§ **EXTRAIT DU DOCUMENT**
##############################
IDENTITÉ LEÇON 1

Vous n’avez pas besoin d’un logo

Vous démarrez une entreprise. Il vous faut un logo, c’est évident. Tout le monde en a un.

Mais je vous invite à prendre un petit temps d’arrêt, ne serait-ce que pour le plaisir de la discussion. Pourquoi avez-vous besoin d’un logo? En avez-vous vraiment besoin, comme demanderait un comptable qui passe à la télé?

J’ai tout fait dans le domaine du logo. J’en ai produit des centaines, dans toutes sortes de circonstances. Alors oui, ma question en titre est un brin retorse. Non seulement je suis avec la majorité, mais je ne suis même pas objectif sur la question. Vous avez besoin d’un logo.

Mais vous n’avez probablement besoin du logo auquel vous pensez.

« Comment ça, pas le logo auquel je pense? » vous direz vous (et vous aurez raison).
##############################
§ **DONNÉES SOURCES**

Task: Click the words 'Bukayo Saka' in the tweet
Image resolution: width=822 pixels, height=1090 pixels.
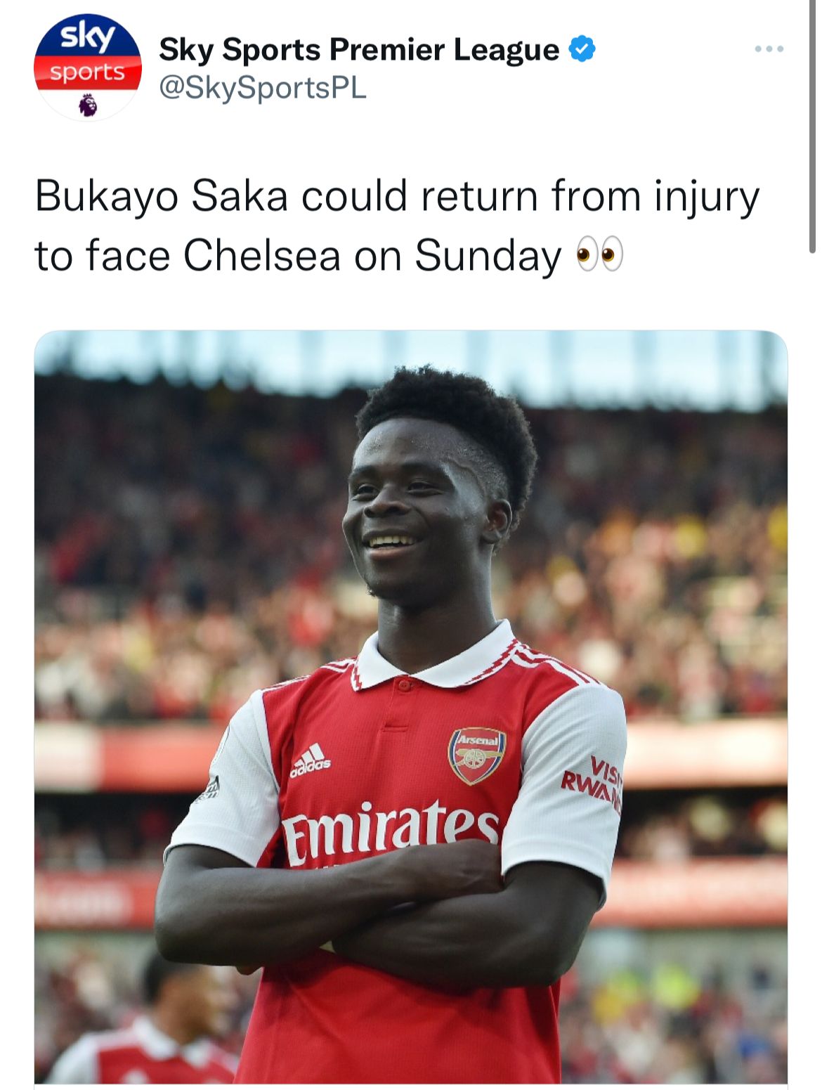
##############################
§ **EXERCICES À TRAITER**
1) D'après l'extrait sur le logo, qui poserait la question « En avez-vous vraiment besoin » ?
2) Relevez toutes les phrases interrogatives que contient l'extrait sur le logo.
3) Reprenez l'extrait sur le logo à la suite de sa dernière phrase.

§ **RÉPONSES DANS L'ORDRE**
1) Un comptable qui passe à la télé.

2)
- Pourquoi avez-vous besoin d'un logo?
- En avez-vous vraiment besoin, comme demanderait un comptable qui passe à la télé?
- Comment ça, pas le logo auquel je pense?

3)
Voici une liste de fonctions associées au logo. D’après vous, combien de ces affirmations sont vraies ? Attention : il y a un piège.

  1. Un logo transmet les valeurs d’une entreprise.
  2. Un logo montre les services que donne une entreprise.
  3. Un logo reflète la personnalité du chef de l’entreprise.
  4. Un logo doit séduire les clients et les convaincre de faire appel aux produits d’une entreprise.
  5. Un logo reflète les dernières tendances du domaine d’activité de l’entreprise.

Alors, combien? Une, deux, trois? Toutes ces réponses sont bonnes?

La réponse est un beau, net et retentissant zéro.

Aucune de ces missions n’est celle d’un logo.

Les valeurs de l’entreprise

On va commencer par le plus délicat. Certains collègues vont me tomber dessus à bras raccourci pour ce que je vais dire.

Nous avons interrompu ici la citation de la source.